The program is exactly the same for both. How is it possible?
On the other hand, I have used -maxregisters flag for this program and I have limited to ten registers. So, I have read that whenever we used that flag the registers are allocated to local memory, so this means costly solution. Is it allways like that? or we can assume that the compiler has used an optimzation in order to use less registers than previously.
Yes, whenever maxregcount flag is used, excessive registers are allocated in local memory - you can observe this by inspecting cubin file (.local directive or smth similar defines the amount of used local mem)
In general from my experience, register allocation algorithm in cuda is highly nondeterministic ;)
I had number of examples where changing one instruction, even condition statement ‘>=’ to ‘>’ increased/descreased the number of registers…
It would be really nice if NVIDIA can disclose it at least partially…
You’re right. For instance whenever i have used a parameter, my register count increase however if i use a macro decrease.
Things like this one are non deterministic and it has to have an answer for that.

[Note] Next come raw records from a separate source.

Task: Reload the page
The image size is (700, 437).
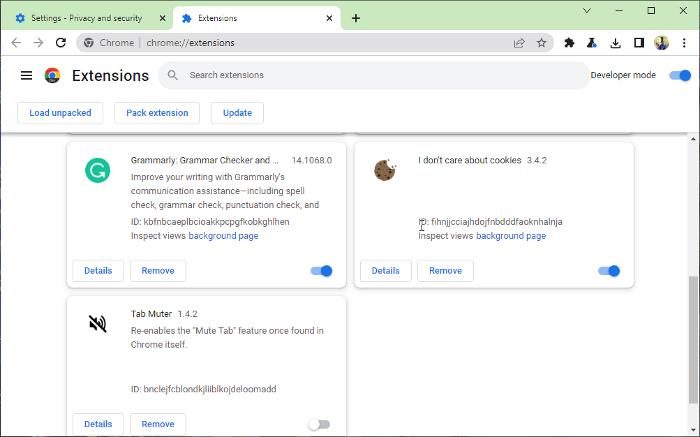Action: [x=61, y=43]
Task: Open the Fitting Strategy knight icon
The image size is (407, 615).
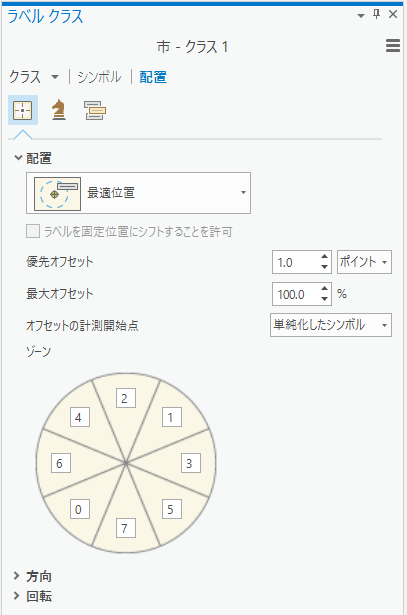Action: pyautogui.click(x=58, y=110)
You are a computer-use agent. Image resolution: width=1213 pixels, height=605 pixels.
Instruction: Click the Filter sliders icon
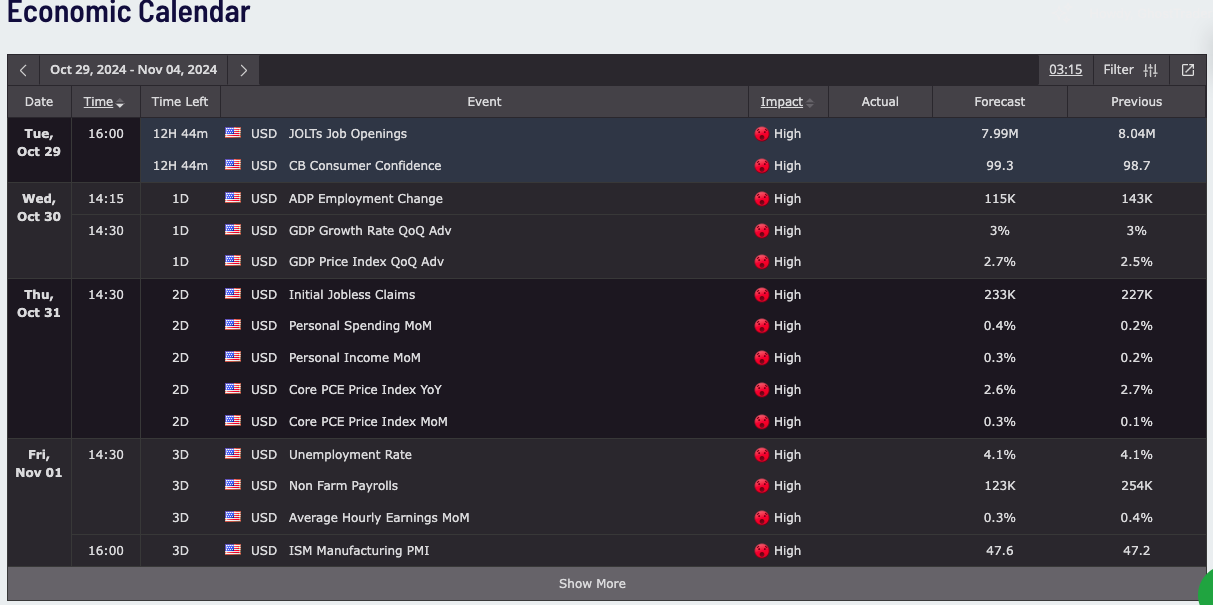(x=1150, y=70)
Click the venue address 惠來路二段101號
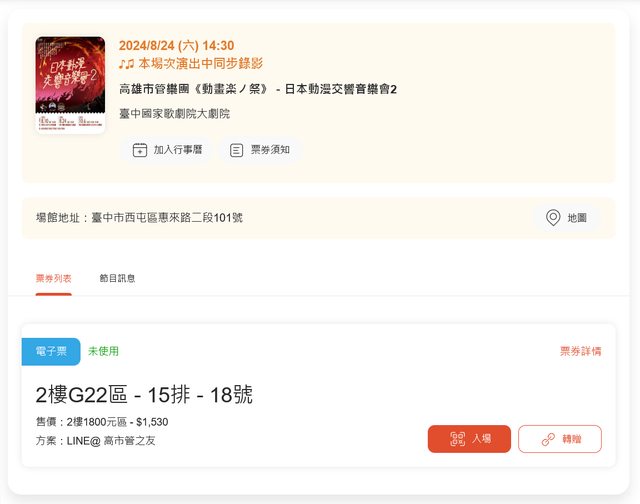 tap(200, 218)
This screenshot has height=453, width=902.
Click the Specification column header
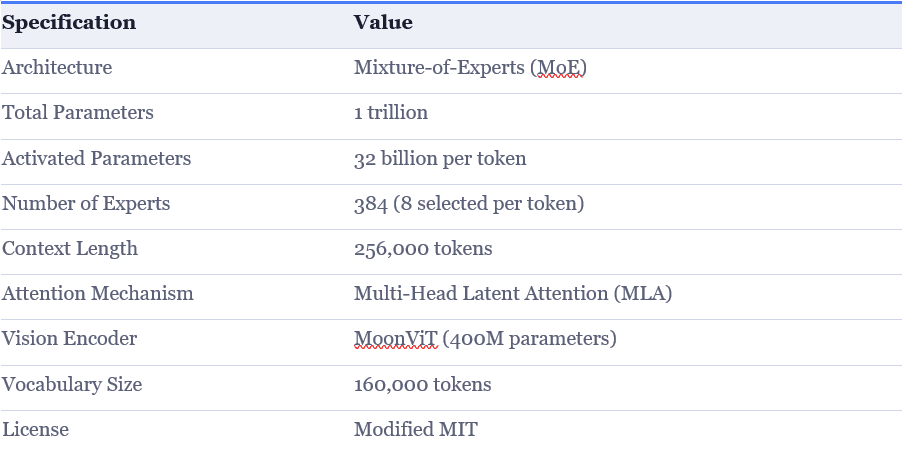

Any guide for register usage?
Tip: I have checked muy cubin file once i have compiled with maxregisters flag set to ten. The amazing thing is that it is not using local memory (in the cubin file lmem=0) so, i guess i can suppose there was an register usage optimization, can’t i?
I am trying to optimize the number of registers to 10 in a matrix multiplication PTX file. Currently it uses 11 registers.
Using decuda I can see where the 11th register is being used, but looking at my PTX file I dont understand what
in the PTF file is causing the 11th register to be assigned.
Does anyone have any ideas how to reduce register usage by looking at the decuda ptx? Compilation of the original code gave me 16registers.
I made a lot of changes in ptx to bring it down to 11, but I need to bring it down to 10 registers for 100% occupancy.